- [AIM OF THE EXERCISE]: What the task needs is every record repeated exactly, nothing more.
======== DATA RECORDS
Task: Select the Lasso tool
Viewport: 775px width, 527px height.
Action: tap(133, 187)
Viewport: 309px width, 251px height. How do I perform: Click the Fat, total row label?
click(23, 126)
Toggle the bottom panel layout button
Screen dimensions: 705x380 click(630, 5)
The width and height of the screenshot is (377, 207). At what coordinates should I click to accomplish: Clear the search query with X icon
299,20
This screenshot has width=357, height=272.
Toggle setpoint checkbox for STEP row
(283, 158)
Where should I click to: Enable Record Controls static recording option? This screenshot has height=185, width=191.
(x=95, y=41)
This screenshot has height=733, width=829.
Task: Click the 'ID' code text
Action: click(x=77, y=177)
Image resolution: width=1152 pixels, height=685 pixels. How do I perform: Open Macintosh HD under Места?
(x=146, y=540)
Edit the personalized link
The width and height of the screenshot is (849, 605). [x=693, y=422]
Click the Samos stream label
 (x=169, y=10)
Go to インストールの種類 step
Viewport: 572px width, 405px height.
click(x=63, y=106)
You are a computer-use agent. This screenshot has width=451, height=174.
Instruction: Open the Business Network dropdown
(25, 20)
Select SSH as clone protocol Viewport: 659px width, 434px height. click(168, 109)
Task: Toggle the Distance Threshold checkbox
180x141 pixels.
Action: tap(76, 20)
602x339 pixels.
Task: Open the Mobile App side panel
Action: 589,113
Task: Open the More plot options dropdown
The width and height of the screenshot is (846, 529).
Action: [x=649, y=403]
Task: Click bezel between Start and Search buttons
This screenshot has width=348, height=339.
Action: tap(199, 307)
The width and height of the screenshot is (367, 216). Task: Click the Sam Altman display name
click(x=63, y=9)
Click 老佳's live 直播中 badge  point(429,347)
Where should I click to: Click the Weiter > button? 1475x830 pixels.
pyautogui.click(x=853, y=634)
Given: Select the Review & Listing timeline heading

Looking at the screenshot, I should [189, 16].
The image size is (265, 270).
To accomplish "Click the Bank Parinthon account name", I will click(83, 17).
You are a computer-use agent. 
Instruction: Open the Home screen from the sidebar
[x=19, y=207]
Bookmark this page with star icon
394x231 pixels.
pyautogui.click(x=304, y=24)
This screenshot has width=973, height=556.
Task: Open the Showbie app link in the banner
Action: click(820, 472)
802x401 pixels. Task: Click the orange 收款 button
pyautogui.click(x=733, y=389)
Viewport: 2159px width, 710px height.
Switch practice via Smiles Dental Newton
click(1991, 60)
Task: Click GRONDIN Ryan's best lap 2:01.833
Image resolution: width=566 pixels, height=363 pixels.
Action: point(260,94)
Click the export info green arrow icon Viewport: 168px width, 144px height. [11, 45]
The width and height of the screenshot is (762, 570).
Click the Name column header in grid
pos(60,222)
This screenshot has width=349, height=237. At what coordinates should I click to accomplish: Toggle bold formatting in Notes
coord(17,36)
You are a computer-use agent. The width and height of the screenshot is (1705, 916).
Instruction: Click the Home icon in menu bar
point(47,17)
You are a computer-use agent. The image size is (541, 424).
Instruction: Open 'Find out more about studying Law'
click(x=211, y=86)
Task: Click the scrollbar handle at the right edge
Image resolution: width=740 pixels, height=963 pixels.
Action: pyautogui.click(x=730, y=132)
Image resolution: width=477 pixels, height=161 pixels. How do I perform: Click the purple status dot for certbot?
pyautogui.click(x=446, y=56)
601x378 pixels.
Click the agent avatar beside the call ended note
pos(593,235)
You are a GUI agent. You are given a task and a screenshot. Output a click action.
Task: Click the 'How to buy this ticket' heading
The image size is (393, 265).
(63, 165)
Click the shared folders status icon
================
- [SOLUTION TO THIS PROBLEM]:
Task: Select the Lasso tool
Viewport: 775px width, 527px height.
Action: tap(133, 187)
Viewport: 309px width, 251px height. How do I perform: Click the Fat, total row label?
click(23, 126)
Toggle the bottom panel layout button
Screen dimensions: 705x380 click(630, 5)
The width and height of the screenshot is (377, 207). At what coordinates should I click to accomplish: Clear the search query with X icon
299,20
This screenshot has width=357, height=272.
Toggle setpoint checkbox for STEP row
(283, 158)
Where should I click to: Enable Record Controls static recording option? This screenshot has height=185, width=191.
(x=95, y=41)
This screenshot has height=733, width=829.
Task: Click the 'ID' code text
Action: click(x=77, y=177)
Image resolution: width=1152 pixels, height=685 pixels. How do I perform: Open Macintosh HD under Места?
(x=146, y=540)
Edit the personalized link
The width and height of the screenshot is (849, 605). [x=693, y=422]
Click the Samos stream label
 (x=169, y=10)
Go to インストールの種類 step
Viewport: 572px width, 405px height.
click(x=63, y=106)
You are a computer-use agent. This screenshot has width=451, height=174.
Instruction: Open the Business Network dropdown
(25, 20)
Select SSH as clone protocol Viewport: 659px width, 434px height. click(168, 109)
Task: Toggle the Distance Threshold checkbox
180x141 pixels.
Action: tap(76, 20)
602x339 pixels.
Task: Open the Mobile App side panel
Action: 589,113
Task: Open the More plot options dropdown
The width and height of the screenshot is (846, 529).
Action: [x=649, y=403]
Task: Click bezel between Start and Search buttons
This screenshot has width=348, height=339.
Action: tap(199, 307)
The width and height of the screenshot is (367, 216). Task: Click the Sam Altman display name
click(x=63, y=9)
Click 老佳's live 直播中 badge  point(429,347)
Where should I click to: Click the Weiter > button? 1475x830 pixels.
pyautogui.click(x=853, y=634)
Given: Select the Review & Listing timeline heading

Looking at the screenshot, I should [189, 16].
The image size is (265, 270).
To accomplish "Click the Bank Parinthon account name", I will click(83, 17).
You are a computer-use agent. 
Instruction: Open the Home screen from the sidebar
[x=19, y=207]
Bookmark this page with star icon
394x231 pixels.
pyautogui.click(x=304, y=24)
This screenshot has width=973, height=556.
Task: Open the Showbie app link in the banner
Action: click(820, 472)
802x401 pixels. Task: Click the orange 收款 button
pyautogui.click(x=733, y=389)
Viewport: 2159px width, 710px height.
Switch practice via Smiles Dental Newton
click(1991, 60)
Task: Click GRONDIN Ryan's best lap 2:01.833
Image resolution: width=566 pixels, height=363 pixels.
Action: point(260,94)
Click the export info green arrow icon Viewport: 168px width, 144px height. [11, 45]
The width and height of the screenshot is (762, 570).
Click the Name column header in grid
pos(60,222)
This screenshot has width=349, height=237. At what coordinates should I click to accomplish: Toggle bold formatting in Notes
coord(17,36)
You are a computer-use agent. The width and height of the screenshot is (1705, 916).
Instruction: Click the Home icon in menu bar
point(47,17)
You are a computer-use agent. The image size is (541, 424).
Instruction: Open 'Find out more about studying Law'
click(x=211, y=86)
Task: Click the scrollbar handle at the right edge
Image resolution: width=740 pixels, height=963 pixels.
Action: pyautogui.click(x=730, y=132)
Image resolution: width=477 pixels, height=161 pixels. How do I perform: Click the purple status dot for certbot?
pyautogui.click(x=446, y=56)
601x378 pixels.
Click the agent avatar beside the call ended note
pos(593,235)
You are a GUI agent. You are given a task and a screenshot. Output a click action.
Task: Click the 'How to buy this ticket' heading
The image size is (393, 265).
(63, 165)
Click the shared folders status icon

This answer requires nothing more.